Q9. Model a chess board. Which representation, and why?¶
No single one is best. A square→piece 8×8 array makes "what's on e4?" O(1) and rendering trivial, but "all white knights?" an O(64) scan. A piece→square map inverts those costs. Real engines keep both, updated together at the write boundary — a primary store plus a derived index — accepting bookkeeping cost so every read is fast.
Lesson: when no single structure makes all operations cheap, maintain a primary representation plus synchronized secondary indexes. (That's exactly what a database does for you.)
Q10. How do you model a calendar with recurring events?¶
Don't materialize recurrences into stored intervals — "every Tuesday forever" explodes into thousands of rows you'd have to migrate to change. Model the rule (an RRULE-style recurrence) plus exceptions (cancellations/overrides), and expand lazily over the queried window. Separate the rule from its materialization: the rule is small and editable; the expansion is regenerable.
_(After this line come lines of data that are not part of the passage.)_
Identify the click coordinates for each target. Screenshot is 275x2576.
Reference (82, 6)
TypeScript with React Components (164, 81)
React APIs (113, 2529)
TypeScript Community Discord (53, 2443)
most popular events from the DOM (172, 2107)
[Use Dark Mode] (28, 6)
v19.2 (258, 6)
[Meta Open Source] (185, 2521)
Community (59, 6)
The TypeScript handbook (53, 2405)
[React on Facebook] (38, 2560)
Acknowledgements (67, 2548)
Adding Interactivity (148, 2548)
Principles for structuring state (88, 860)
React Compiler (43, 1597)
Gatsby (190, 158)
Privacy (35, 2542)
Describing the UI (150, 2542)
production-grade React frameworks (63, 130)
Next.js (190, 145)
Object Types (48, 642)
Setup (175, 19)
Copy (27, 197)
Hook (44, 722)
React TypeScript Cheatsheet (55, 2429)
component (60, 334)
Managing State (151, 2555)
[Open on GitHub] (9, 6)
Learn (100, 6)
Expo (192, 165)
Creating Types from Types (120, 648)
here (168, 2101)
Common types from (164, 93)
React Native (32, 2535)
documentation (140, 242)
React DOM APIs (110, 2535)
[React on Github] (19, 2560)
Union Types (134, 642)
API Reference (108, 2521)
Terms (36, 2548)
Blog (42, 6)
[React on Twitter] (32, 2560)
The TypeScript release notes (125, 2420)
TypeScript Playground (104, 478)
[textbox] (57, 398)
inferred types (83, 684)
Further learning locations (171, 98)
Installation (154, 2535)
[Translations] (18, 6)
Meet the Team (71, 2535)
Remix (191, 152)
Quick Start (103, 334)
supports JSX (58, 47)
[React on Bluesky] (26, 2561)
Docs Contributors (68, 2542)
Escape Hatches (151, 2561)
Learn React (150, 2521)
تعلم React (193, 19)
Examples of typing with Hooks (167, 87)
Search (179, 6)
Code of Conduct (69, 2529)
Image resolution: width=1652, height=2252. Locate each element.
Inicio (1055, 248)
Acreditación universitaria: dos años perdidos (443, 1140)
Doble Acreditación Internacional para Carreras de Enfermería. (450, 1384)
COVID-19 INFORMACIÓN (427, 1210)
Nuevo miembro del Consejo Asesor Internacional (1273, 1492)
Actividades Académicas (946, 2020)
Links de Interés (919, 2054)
For "is t free?" / "next free slot," back it with an interval tree over the materialized window.
Trap: the naive "list of busy intervals" model is fine for one feature and collapses the moment recurrence, ownership, or next-slot queries appear.
Q11. When would you choose an event-sourced model over a state (CRUD) model?¶
When the history is the product: ledgers, audit-heavy/regulated domains, collaborative editing, anything needing replay or new read models derived after the fact. Events give you native history, auditability, and cheap new projections. The cost: current state must be folded from the log, plus real operational complexity (versioning, snapshots, replay), and the event schema is a permanent commitment — you can't rewrite immutable history. Use CRUD where current state genuinely suffices; don't adopt event sourcing as fashion.
Q12. You're consuming a shared schema/event used by five teams. A field needs a new meaning. What do you do?¶
Never repurpose the field — that's silent corruption for every existing consumer. Add a new field, populate both during transition, migrate consumers, then deprecate the old one explicitly. Treat the schema as a public API: enforce a compatibility policy (backward/forward) in CI via a registry, make readers tolerant of unknown fields, and give the contract a named owner. The model's reach is its liability — every consumer is a dependency you can't break unilaterally.
Q13. How do you migrate a wrong model in production without downtime?¶
Expand/contract (parallel change): (1) add the new shape, unused; (2) dual-write old and new; (3) backfill historical data (chunked, throttled, idempotent, resumable); (4) move reads to the new shape, verifying against the old via shadow comparison; (5) stop writing old and drop it. Never mutate in place. For deeply wrong core models, introduce the correct model in a new bounded context and strangle the legacy one behind a translation layer.
Q14. Where does modeling sit relative to the other computational-thinking skills?¶
It's the synthesis step. Decomposition produces the entities and boundaries; pattern recognition names the category (graph? state machine?); abstraction decides what to keep vs. discard (fidelity); algorithmic thinking is what the chosen representation then makes cheap or impossible. Modeling is where all four cash out into concrete types and relationships.
Q15. A junior shows you a model where status is a string and there's also an is_done boolean. What's wrong, and what's the principle?¶
Two fields encode the same fact and can disagree (status == "done" but is_done == False), and status can be misspelled. The fix: a single source of truth — an enum/sum type for status, and derive "done-ness" from it. Principle: don't store a fact twice; don't represent values that can contradict each other. Make the contradiction unconstructable rather than guarding it with scattered ifs.